Work required:
The answer is the line containing "258x202 pixels. At" plus every line after it to the end of the material, retyped exactly and without the pictures.

────────

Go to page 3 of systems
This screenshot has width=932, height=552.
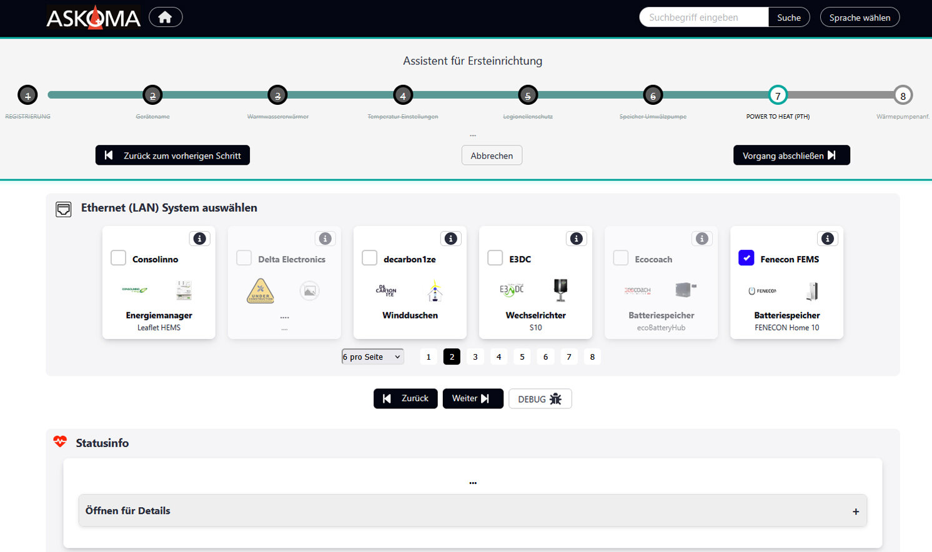(475, 357)
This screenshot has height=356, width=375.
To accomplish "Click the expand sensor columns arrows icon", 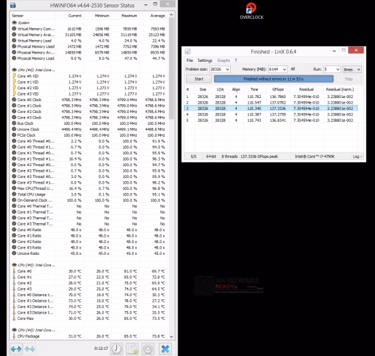I will (16, 349).
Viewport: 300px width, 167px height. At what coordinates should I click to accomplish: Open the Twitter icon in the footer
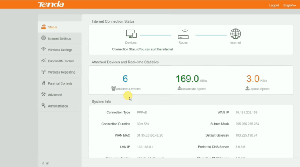click(47, 163)
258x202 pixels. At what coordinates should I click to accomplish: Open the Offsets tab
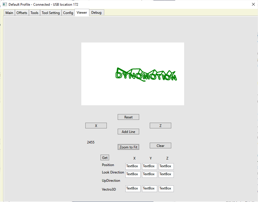pyautogui.click(x=22, y=13)
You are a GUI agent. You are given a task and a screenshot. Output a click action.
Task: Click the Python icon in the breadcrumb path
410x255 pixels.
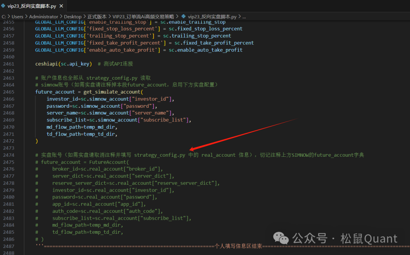pyautogui.click(x=184, y=17)
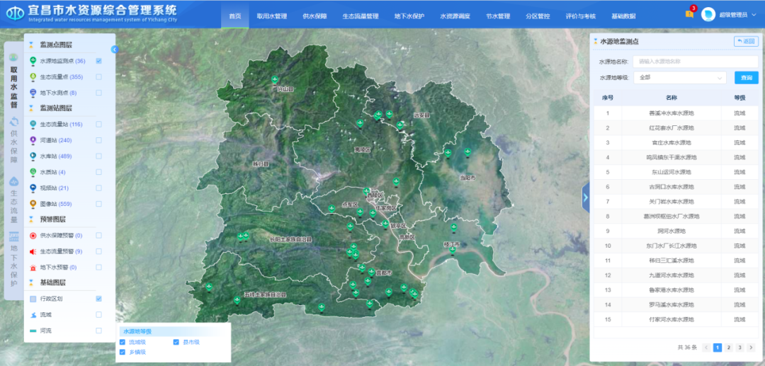This screenshot has height=366, width=765.
Task: Switch to the 地下水保护 menu tab
Action: click(x=409, y=16)
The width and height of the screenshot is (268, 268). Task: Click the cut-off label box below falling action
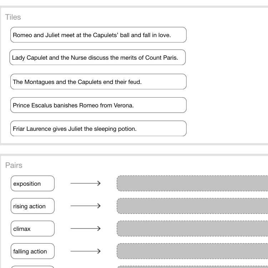[33, 267]

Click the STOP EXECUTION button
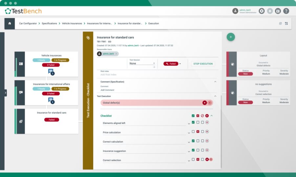pyautogui.click(x=203, y=64)
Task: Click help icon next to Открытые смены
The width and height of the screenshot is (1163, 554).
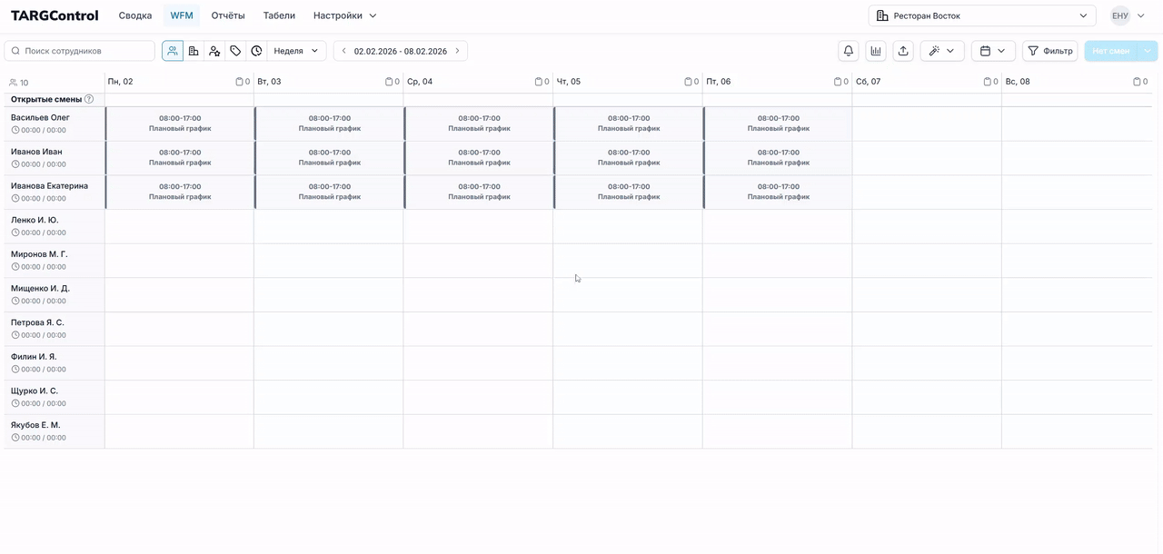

────────

Solution to this problem:
258x202 pixels. At what coordinates should I click to accomplish: Open the Offsets tab
pyautogui.click(x=22, y=13)
You are a GUI agent. You are given a task and a screenshot. Output a click action.
Task: Click the Python icon in the breadcrumb path
410x255 pixels.
pyautogui.click(x=184, y=17)
This screenshot has height=366, width=765.
Task: Switch to the 地下水保护 menu tab
Action: click(x=409, y=16)
The width and height of the screenshot is (268, 268). Task: Click the cut-off label box below falling action
[33, 267]

Click the STOP EXECUTION button
pyautogui.click(x=203, y=64)
Task: Click help icon next to Открытые смены
The width and height of the screenshot is (1163, 554).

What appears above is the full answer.